Nature is waking up too early this year.

At the Minnesota Landscape Arboretum in Chaska, some spring bulbs were blooming on Valentine's Day — months off schedule. And then it started snowing.

"Snowdrops should not be blooming until early April. We are seeing some things that we should not be seeing yet," said Erin Buchholz, the arboretum's plant health specialist. "It's just been an incredibly unusual winter. I'm hoping that our temperatures just kind of stabilize and gently go up from here."

Our unseasonably warm weather tricked some plants into thinking that spring had arrived. But as winter makes a comeback, many backyard gardeners are wondering — is there anything that can be done to protect budding magnolias and lilacs and emerging daffodils? And will a deep freeze cause lasting damage?

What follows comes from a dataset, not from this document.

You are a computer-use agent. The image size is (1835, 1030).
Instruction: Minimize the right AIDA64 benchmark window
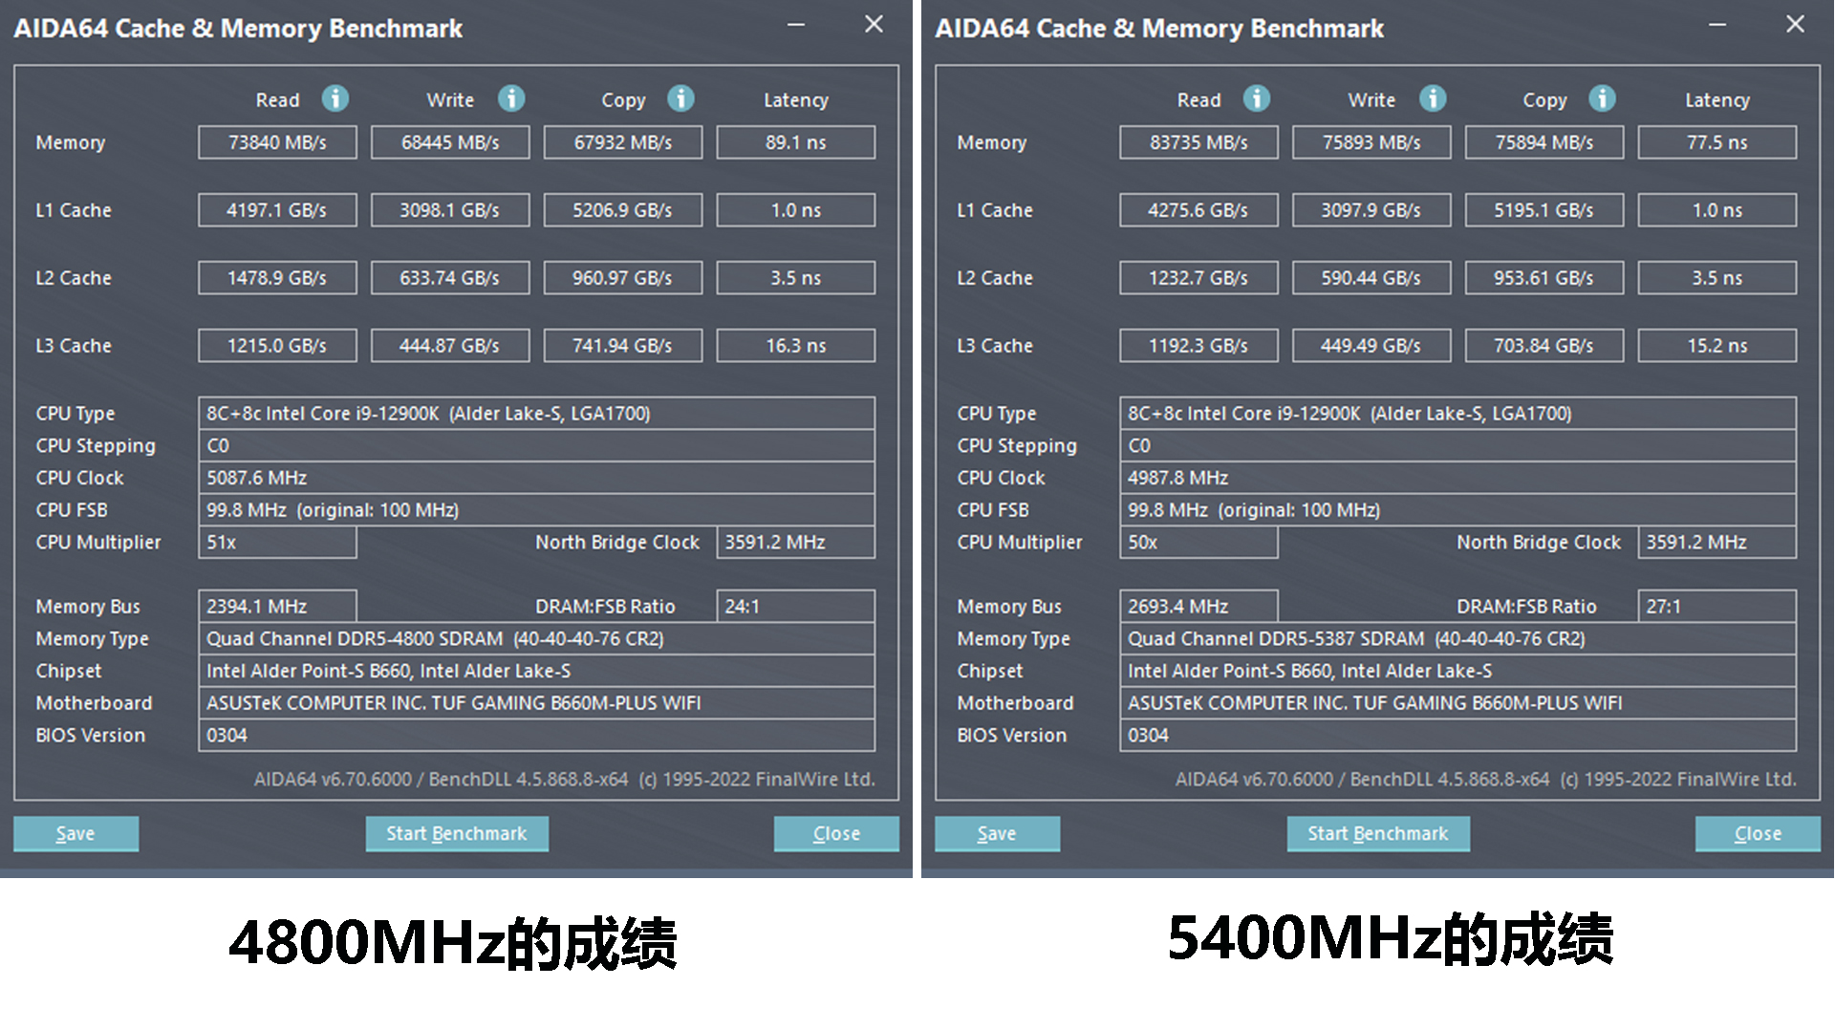click(1717, 26)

For trees and shrubs, there's not a lot you can do, Buchholz said.

If buds are still closed tight, with their protective scales intact, they might be able to weather a cold snap. And while blooms might fall off, the leaves that follow will likely be fine.

"Unfortunately, it's not like you can throw a giant blanket or a sheet on your tree," Buchholz said. "Our worst-case scenario for our magnolias is if they do start to break bud and bloom early and then we get hit with a huge cold snap, then we won't be able to enjoy the blooms this year. But the tree will still leaf out like normal, and you're only out one year of blooms."

It's not so much the air temperature that gives off spring vibes — it's the soil.

In areas that aren't covered with mulch and that are near the south side of a building, the sun's rays can make the building radiate heat, warming the ground. Once the soil hits 50 degrees, nature's alarm clock goes off. That's why some of the arboretum's daffodils are poking up already, Buchholz said.

In areas that are covered with mulch, the arboretum hasn't seen as many bits of green. Mulch helps protect plants from extreme cold, but it also keeps the soil from warming up too quickly.

"It really buffers the temperature differences, so you don't get that whiplash effect," Buchholz said. "In some of our areas, we use straw mulch, which is messy and you do have to clean it up every year. But the nice thing about the straw mulch is it's also lighter in color, so it reflects a lot of the solar radiation back upwards so it doesn't heat up as much."

For spring blooms making an early appearance, the snow may act as insulation. Adding extra mulch, even on top of the snow, may help. Depending on the depth of the snow — and how low the temps dip — exposed bulb leaves may be damaged.

This wacky winter is just the latest weather event stressing out Minnesota plants and trees. The past five years have brought a succession of catastrophic weather, Buchholz said.

In January 2018, roots froze during a polar vortex. The summer of 2019 was so rainy that the soil became oversaturated. Then came the years of drought.

"We can't win. There's not been a good, middle-of-the-road growing season for the last four or five years," she said. "Here at the arboretum, we've lost about a half a dozen of our absolutely gorgeous older white oaks, which is just heartbreaking."